> [PROVIDED TEXT]

══════

The Southern Indiana-Western Kentucky region is bountiful with some of the most accessible and beautiful nature spots. Current guidelines and precautions with COVID-19 have changed how travel looks for many. Instead of vacationing far away, take a moment to explore the interesting and unique nature points available just an hour or so away from Evansville.
Crawford County, Indiana
Growing up in Perry County, Indiana, I found myself lucky to be surrounded by some of the most beautiful Hoosier National Forest locations in the state. But my favorite as a child and still today is Hemlock Cliffs.
Located just over an hour from Evansville, north of Interstate 64 exit 79, this area is what is known as a box canyon and named for the Hemlock evergreen trees that grow in abundance. Like many areas in southern Indiana, the forest includes sandrock formations around its 1-mile loop trail. According to information from the U.S. Forest Service, Hemlock Cliffs sandstone is a part of the Tar Springs Formation — a geological area of sandstone covering southern Indiana and parts of Kentucky — and “springs, small caves, and subterranean drainage conduits are in the underlying Glen Dean Limestone.”
Though this tranquil Hoosier National Forest gets its beauty from the trees around it, trust me when I say you want to plan your visit after a good rainfall has occurred. One of the best sights to take in during a hike at Hemlock Cliffs is the waterfalls. There are several along the trail, with the largest being halfway through the hike. This waterfall falls in front of a large, half-moon open cavern in the rock. Archaeological work in the area has found that Native Americans occupied the area of Hemlock Cliffs as early as 10,000 years ago.
This hiking trail is open year round, though I always enjoyed going in the spring as the landscape starts blooming and rains give the waterfalls an extra boost. When you go, be mindful and stay on the provided trail to protect the local plant life. Also, wear proper footwear as parts of the trail can be slippery and steep.
National Forest Road, English, Indiana
Western Kentucky Botanical garden
Fans of gardens and peaceful settings will enjoy a short trip over to Owensboro, Kentucky, to take in the Western Kentucky Botanical Garden (WKBG). Created in 1993 by a Daviess County Master Gardener’s class, this outdoor sanctuary offers many themed areas as well as gardens for the University of Kentucky Extension and the Western Kentucky University experimental garden. It also is home to a large collection of daylilies with an American Hemerocallis Society recognized display garden.

══════

> [Stored records]
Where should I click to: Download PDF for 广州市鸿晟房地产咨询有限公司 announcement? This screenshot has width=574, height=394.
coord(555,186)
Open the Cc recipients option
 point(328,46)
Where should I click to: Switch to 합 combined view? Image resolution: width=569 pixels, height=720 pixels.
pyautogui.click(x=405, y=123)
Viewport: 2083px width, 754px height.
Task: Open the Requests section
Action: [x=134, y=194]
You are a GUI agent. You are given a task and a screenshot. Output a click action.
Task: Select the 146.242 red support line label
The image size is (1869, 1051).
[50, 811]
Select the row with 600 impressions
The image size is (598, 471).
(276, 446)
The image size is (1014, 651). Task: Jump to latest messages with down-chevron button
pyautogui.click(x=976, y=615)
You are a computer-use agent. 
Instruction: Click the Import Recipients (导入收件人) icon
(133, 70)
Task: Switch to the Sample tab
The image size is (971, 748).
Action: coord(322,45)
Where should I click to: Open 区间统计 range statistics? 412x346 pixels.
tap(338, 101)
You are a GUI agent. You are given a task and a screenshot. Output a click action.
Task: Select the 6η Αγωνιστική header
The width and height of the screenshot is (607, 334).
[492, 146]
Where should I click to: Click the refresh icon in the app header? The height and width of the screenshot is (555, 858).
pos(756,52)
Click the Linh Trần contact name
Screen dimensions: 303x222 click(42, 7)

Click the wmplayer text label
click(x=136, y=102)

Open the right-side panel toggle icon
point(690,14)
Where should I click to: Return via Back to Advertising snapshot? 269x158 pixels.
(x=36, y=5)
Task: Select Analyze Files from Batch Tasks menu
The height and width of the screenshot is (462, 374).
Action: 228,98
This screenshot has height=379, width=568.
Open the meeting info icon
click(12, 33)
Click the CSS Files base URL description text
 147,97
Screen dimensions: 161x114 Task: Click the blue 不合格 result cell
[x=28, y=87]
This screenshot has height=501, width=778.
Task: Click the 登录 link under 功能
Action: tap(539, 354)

══════

> [WORK REQUEST 1]
In the nature spots article, in what year was the Western Kentucky Botanical Garden created?
> [WORK REQUEST 2]
Copy the stretch of the nature spots article from "National Forest Road, English, Indiana" through "recognized display garden.".
> [WORK REQUEST 3]
State whether each of these statements agrees with the nature spots article. Answer yes or no for each, and quote the words from the article that decide it. (a) The largest waterfall at Hemlock Cliffs is near the start of the hike. (b) The loop trail at Hemlock Cliffs is 1 mile long. (c) The Hemlock Cliffs hiking trail is open only in the spring.

> [YOUR SOLUTION 1]
1993

> [YOUR SOLUTION 2]
National Forest Road, English, Indiana
Western Kentucky Botanical garden
Fans of gardens and peaceful settings will enjoy a short trip over to Owensboro, Kentucky, to take in the Western Kentucky Botanical Garden (WKBG). Created in 1993 by a Daviess County Master Gardener’s class, this outdoor sanctuary offers many themed areas as well as gardens for the University of Kentucky Extension and the Western Kentucky University experimental garden. It also is home to a large collection of daylilies with an American Hemerocallis Society recognized display garden.

> [YOUR SOLUTION 3]
(a) No: "with the largest being halfway through the hike"
(b) Yes: "around its 1-mile loop trail"
(c) No: "This hiking trail is open year round"